Atentado atribuído ao ETA fere mais de 60 pessoas na Espanha

MADRI - O caminhão-bomba que explodiu na madrugada desta quarta-feira ao lado de um quartel-residência da Guarda Civil espanhola na cidade de Burgos, no norte da Espanha, deixou mais de 60 feridos e nenhuma vítima fatal. O atentado foi atribuído ao grupo separatista basco ETA.

Redação com agências internacionais |

Segundo as investigações preliminares, a explosão aconteceu por volta das 4h da madrugada (23h de Brasília) e o caminhão estava carregado com pelo menos 200 quilos de explosivos.

A explosão, que deixou um enorme buraco de sete por dois metros no solo, causou danos em sete dos 14 andares das dependências do quartel-residência da Guarda Civil em Burgos, cidade próxima ao País Basco.


Explosão danificou residência militar / Reuters

Fontes policiais consideram que foi "um autêntico milagre" a explosão não ter feito vítimas fatais entre os familiares dos agentes que dormiam em suas casas quando a caminhonete-bomba explodiu. Moradores da região do quartel da Guarda Civil disseram que o número de afetados não foi maior porque muitas pessoas estão de férias, já que é verão na Espanha.

Duas pessoas continuam internadas no Hospital Geral Yagüe de Burgos, uma com traumatismo craneoencefálico e outra com uma forte crise de ansiedade, informaram fontes do Serviço de Saúde do governo regional de Castela e Leão. A maioria dos ferimentos foi causada por cacos de vidros e entre os feridos estão várias mulheres grávidas e pelo menos seis crianças.

Por enquanto não se sabe a composição exata do material explosivo, embora as autoridades estejam considerando a possibilidade de que possa tratar-se de amonitol, um explosivo de efeito devastador utilizado pelo ETA em pelo menos quatro ocasiões, desde 2008. O grupo começou a experimentar este novo explosivo no final de 2007, depois do roubo de 2 mil litros de nitrometano na França, em outubro daquele ano.

Os terroristas pretendiam "fazer o maior dano possível", explicou o delegado do governo na comunidade autônoma de Castela e Leão, Miguel Alejo, que se deslocou ao local do crime, assim como o governador dessa região, Juan Vicente Herrera.

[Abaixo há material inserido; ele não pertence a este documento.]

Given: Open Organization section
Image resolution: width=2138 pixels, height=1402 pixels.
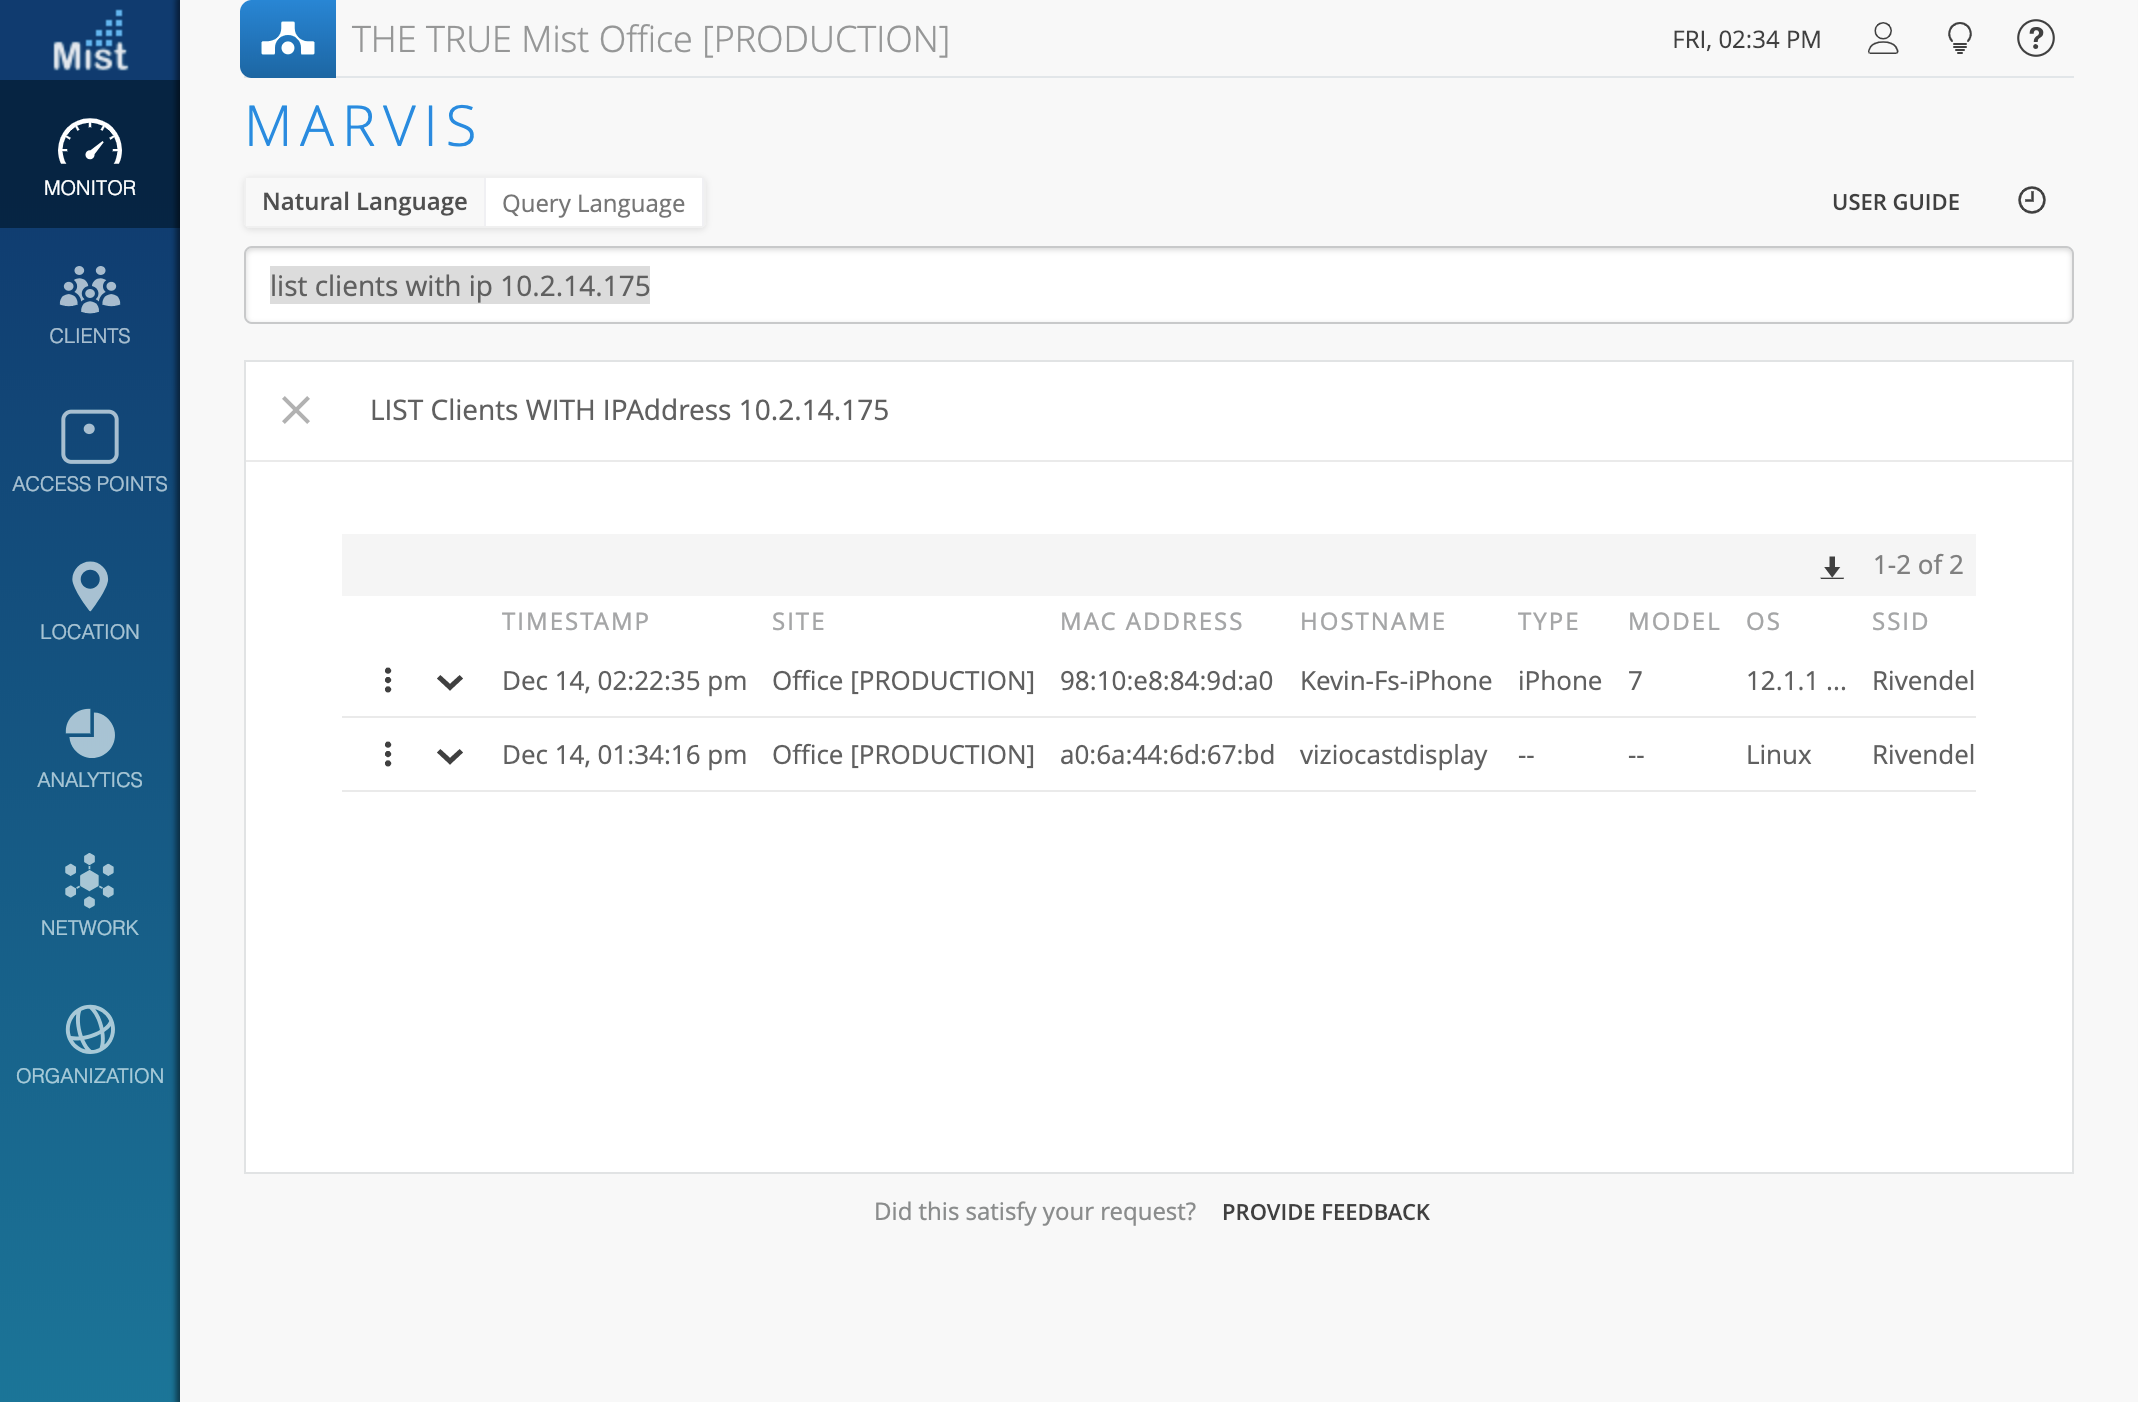Looking at the screenshot, I should tap(89, 1045).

Atentado foi atribuído ao grupo separatista ETA / Reuters

O delegado do Governo informou que apareceram alguns restos do veículo utilizado como carro-bomba, aparentemente uma caminhonete, mas "ainda não se pode determinar que tipo de veículo é, porque está completamente destroçado e seus restos estão carbonizados".

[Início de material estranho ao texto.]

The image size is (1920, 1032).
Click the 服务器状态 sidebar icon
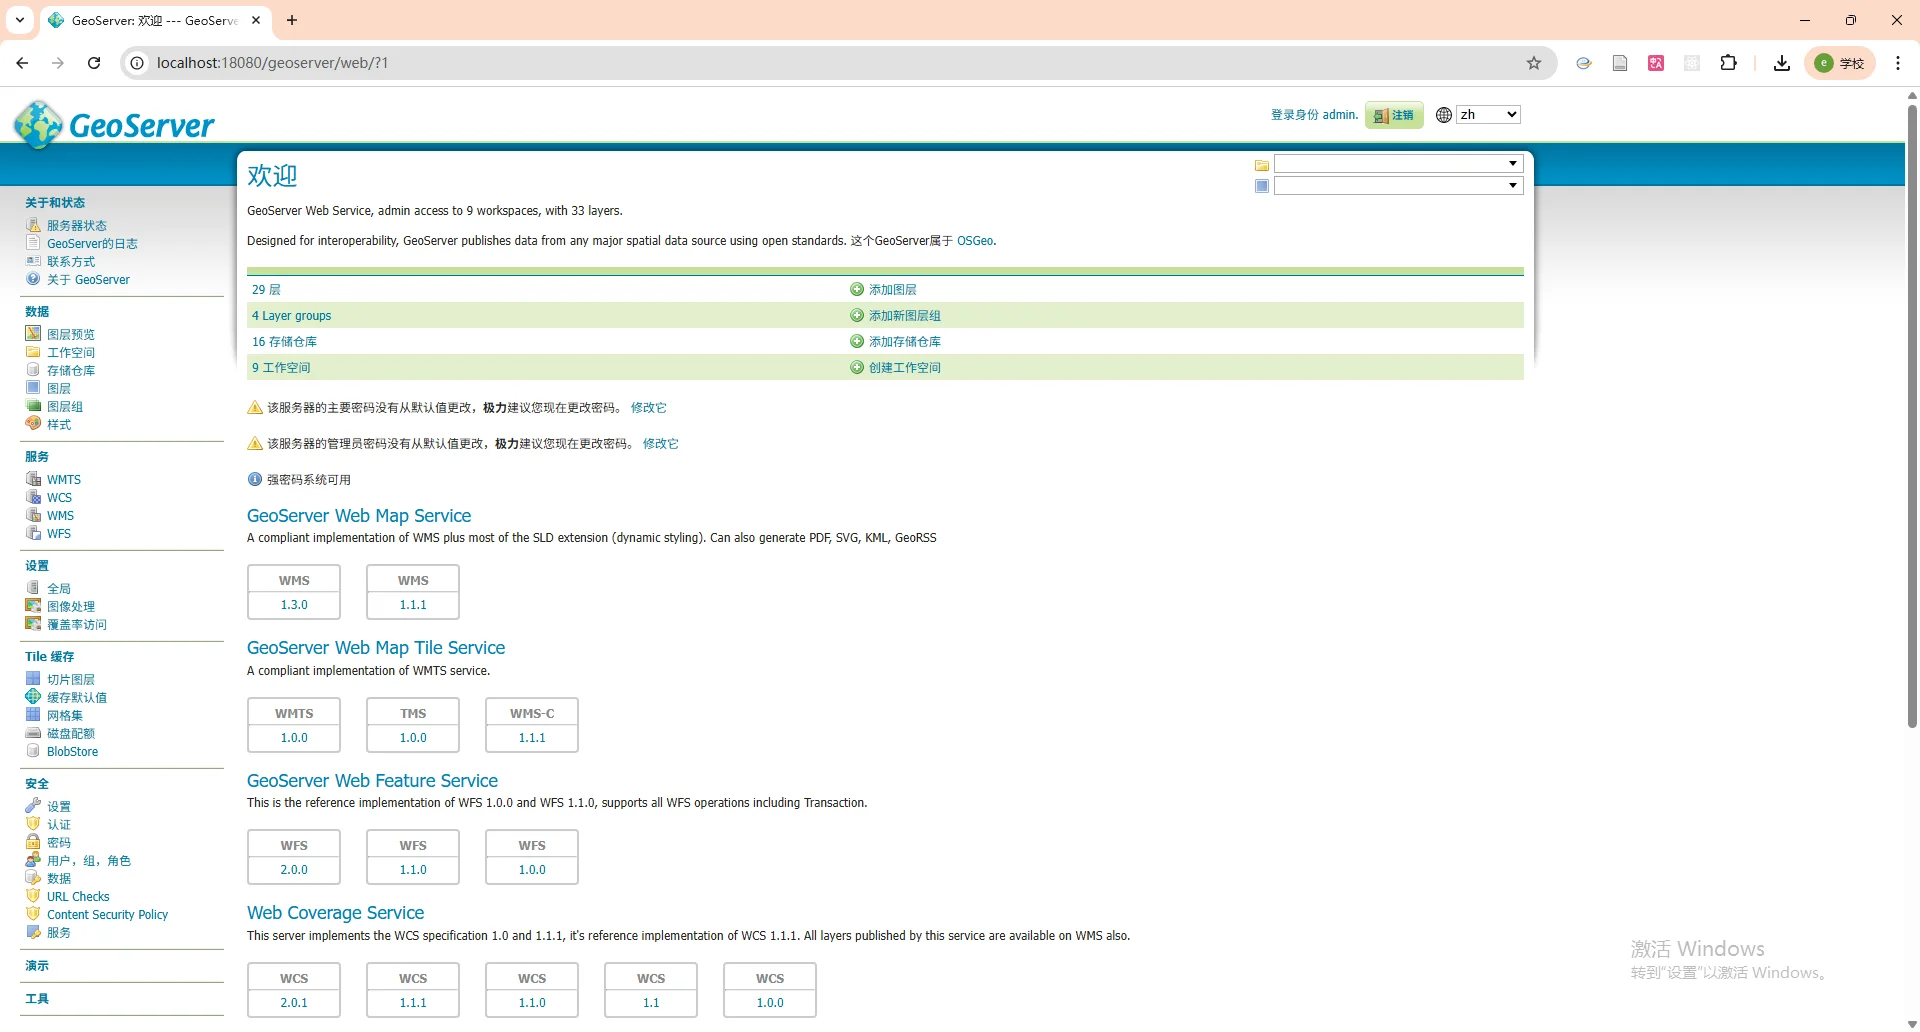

A detonação foi de tal magnitude que destruiu a fachada de alguns dos imóveis da área e fez com que marquises e janelas ficassem penduradas. Os danos provocados a edifícios próximos foram tamanhos que provocaram a desocupação preventiva das construções. A polícia local abriu suas próprias instalações e um ginásio de esportes para alojar provisoriamente os moradores afetados.